Roofless Underground Dream Houses

For as long as I’ve known Dad (Joel), he has talked about underground housing. It’s a dream of his to have a house that is underground with a garden roof top. I suppose this would be much like the house that Laura Ingalls Wilder had. (the name of the book escapes me at the moment, can you remember?)

Daniel and I built our house here on the farm, up on the hill behind the big white farmhouse. Due to county restrictions, we were not allowed to build anything smaller than 900 square feet. Absolutely ridiculous, I know. So rather than fight all the battles, we fought the hardest to be allowed to use our own milled lumber.

A concession was made – we could use our own ungraded, milled lumber if we went up a size on every board.
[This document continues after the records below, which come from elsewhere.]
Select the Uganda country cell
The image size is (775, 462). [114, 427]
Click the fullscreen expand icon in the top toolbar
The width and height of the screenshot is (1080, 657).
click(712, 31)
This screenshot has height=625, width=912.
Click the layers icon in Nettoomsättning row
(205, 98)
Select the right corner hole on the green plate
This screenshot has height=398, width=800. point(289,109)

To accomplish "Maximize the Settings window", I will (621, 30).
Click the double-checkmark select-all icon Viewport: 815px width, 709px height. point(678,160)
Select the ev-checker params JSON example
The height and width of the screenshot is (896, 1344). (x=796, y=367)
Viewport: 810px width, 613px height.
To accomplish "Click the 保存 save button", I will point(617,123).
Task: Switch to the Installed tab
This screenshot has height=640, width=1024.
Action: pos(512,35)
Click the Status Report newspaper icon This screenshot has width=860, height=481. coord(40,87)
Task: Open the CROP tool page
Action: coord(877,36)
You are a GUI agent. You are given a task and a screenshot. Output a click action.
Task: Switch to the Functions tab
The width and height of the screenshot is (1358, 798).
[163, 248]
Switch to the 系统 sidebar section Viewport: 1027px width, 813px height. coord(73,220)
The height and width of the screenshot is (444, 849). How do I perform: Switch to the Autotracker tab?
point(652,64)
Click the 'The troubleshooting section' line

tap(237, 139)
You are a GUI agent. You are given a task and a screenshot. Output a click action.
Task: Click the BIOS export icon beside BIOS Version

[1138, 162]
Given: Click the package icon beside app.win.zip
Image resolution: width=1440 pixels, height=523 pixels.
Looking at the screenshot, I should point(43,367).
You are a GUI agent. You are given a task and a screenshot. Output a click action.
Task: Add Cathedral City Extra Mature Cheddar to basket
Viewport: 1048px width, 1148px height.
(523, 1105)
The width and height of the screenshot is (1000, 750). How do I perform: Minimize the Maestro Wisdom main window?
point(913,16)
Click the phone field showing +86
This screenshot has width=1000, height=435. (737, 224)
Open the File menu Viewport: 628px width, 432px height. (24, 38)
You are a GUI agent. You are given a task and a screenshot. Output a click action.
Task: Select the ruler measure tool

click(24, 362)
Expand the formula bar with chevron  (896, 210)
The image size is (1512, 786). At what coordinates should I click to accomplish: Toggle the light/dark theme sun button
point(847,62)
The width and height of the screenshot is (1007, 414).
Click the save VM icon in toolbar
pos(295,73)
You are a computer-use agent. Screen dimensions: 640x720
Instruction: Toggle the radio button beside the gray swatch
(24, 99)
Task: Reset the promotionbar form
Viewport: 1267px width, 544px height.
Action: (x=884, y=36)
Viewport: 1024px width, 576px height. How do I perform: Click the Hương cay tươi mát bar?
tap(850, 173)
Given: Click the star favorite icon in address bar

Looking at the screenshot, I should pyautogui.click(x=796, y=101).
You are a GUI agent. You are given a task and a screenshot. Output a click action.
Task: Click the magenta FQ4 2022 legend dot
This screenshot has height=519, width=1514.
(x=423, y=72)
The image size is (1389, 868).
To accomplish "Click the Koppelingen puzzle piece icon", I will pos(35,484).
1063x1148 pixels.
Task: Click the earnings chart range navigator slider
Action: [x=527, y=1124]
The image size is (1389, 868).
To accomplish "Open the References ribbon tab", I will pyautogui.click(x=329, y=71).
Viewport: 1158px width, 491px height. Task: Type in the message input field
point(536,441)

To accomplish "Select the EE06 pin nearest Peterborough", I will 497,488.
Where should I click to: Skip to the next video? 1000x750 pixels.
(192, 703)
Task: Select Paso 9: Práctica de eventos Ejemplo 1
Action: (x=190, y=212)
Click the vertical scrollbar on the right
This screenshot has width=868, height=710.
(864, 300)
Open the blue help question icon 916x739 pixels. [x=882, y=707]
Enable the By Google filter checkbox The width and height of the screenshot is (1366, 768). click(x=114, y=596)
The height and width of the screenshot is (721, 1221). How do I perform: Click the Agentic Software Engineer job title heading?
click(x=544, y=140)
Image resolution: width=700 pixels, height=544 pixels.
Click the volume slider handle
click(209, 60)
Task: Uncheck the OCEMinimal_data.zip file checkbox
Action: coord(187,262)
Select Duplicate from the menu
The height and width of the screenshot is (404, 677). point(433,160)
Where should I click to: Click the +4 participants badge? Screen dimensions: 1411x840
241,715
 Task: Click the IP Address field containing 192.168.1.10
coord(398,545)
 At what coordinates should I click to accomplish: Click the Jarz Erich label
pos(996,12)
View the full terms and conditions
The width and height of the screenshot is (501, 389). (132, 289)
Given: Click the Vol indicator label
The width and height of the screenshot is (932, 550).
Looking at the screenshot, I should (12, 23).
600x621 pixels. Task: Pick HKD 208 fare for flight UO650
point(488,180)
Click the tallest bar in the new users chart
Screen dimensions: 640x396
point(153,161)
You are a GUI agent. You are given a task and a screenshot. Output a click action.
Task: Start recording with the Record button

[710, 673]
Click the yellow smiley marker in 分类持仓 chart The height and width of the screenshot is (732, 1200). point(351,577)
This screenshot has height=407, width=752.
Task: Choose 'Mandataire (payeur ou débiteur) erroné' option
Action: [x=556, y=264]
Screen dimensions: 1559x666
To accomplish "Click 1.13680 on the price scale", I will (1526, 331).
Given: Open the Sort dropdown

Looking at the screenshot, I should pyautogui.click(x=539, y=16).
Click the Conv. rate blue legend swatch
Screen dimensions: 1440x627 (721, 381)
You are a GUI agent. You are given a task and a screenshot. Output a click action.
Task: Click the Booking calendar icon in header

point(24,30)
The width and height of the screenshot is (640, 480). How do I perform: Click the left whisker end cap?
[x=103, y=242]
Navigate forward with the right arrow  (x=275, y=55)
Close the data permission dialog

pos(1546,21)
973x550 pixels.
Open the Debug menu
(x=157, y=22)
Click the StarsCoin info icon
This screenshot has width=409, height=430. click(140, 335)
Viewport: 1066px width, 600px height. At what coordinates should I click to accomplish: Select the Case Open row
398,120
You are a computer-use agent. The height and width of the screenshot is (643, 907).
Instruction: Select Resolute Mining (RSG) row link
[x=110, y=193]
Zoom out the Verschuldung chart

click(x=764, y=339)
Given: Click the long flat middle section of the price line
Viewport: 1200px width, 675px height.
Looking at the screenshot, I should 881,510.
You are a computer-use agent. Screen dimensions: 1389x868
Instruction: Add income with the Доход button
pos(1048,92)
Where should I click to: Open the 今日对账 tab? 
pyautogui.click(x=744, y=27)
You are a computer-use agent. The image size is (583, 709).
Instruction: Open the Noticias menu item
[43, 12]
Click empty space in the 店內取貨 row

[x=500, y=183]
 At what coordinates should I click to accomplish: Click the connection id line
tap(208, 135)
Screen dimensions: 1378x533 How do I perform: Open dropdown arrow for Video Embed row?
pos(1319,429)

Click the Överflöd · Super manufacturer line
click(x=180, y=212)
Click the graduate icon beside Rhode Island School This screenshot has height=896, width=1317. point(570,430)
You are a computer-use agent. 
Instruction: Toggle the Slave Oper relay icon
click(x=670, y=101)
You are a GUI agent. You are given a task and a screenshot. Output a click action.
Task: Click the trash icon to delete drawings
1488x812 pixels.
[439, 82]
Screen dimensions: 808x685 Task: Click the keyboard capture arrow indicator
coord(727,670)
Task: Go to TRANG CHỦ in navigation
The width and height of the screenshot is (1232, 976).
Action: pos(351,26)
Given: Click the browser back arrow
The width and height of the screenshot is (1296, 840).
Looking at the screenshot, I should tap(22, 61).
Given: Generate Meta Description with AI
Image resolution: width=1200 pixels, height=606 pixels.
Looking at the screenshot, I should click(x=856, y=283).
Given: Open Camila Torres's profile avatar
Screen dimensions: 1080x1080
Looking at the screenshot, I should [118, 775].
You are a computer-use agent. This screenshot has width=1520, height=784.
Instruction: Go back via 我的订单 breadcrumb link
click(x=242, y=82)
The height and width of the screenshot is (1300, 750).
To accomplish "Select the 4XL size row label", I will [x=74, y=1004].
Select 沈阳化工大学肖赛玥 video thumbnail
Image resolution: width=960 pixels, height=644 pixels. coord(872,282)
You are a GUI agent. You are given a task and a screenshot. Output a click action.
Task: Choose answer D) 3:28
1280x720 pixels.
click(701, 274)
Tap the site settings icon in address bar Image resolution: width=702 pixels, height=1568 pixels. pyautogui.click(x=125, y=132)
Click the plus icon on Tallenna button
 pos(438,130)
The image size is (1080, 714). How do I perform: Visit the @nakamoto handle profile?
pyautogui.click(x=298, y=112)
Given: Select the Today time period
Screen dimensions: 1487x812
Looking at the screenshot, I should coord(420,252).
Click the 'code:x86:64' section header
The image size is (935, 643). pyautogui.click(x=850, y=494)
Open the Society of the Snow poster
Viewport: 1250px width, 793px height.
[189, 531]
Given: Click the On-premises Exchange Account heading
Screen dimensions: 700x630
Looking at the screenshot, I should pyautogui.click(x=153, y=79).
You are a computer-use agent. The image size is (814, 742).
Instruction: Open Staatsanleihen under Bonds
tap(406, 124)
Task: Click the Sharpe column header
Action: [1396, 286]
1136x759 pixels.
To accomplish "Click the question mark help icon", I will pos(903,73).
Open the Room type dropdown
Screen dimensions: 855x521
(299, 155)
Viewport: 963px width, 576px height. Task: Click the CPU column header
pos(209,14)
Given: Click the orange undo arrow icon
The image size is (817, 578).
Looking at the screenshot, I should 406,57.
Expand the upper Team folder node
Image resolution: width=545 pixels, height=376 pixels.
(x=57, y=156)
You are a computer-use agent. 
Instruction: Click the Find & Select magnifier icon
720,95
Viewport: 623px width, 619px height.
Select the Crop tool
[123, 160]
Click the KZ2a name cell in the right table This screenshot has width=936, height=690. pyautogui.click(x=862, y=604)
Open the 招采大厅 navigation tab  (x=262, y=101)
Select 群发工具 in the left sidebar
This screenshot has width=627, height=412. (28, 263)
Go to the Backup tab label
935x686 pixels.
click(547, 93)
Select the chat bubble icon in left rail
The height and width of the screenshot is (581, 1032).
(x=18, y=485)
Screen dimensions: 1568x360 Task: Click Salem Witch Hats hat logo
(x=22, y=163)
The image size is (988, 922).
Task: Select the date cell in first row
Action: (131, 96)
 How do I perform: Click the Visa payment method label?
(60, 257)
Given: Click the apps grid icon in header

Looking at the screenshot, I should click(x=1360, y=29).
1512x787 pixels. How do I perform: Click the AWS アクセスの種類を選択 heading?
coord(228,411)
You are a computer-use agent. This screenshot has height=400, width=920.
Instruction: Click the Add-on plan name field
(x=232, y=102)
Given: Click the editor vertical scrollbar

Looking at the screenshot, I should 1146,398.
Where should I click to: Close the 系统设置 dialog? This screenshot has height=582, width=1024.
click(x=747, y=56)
Done!

We both like the rustic look anyway, so that’s what we did. We harvested the trees from here on Polyface and milled the lumber ourselves. We have a portable band saw mill from Turner Mills. If you plan on doing any building with your own trees at all, this mill is affordable and dependable. Polyface highly recommends them.

Here are some photos of our mill and a couple inside our house. Unfortunately, I don’t have any that are digital of our construction process, so I can’t share those.

Logs ready for milling

The sawmill

Raw Lumber

Inside our house - notice the open beams in the ceiling and the woodstove pipe (our only source of heat)

My kitchen - when it's completely full of interns learning to make peach jam.

So, what is your dream house made of? Where is it?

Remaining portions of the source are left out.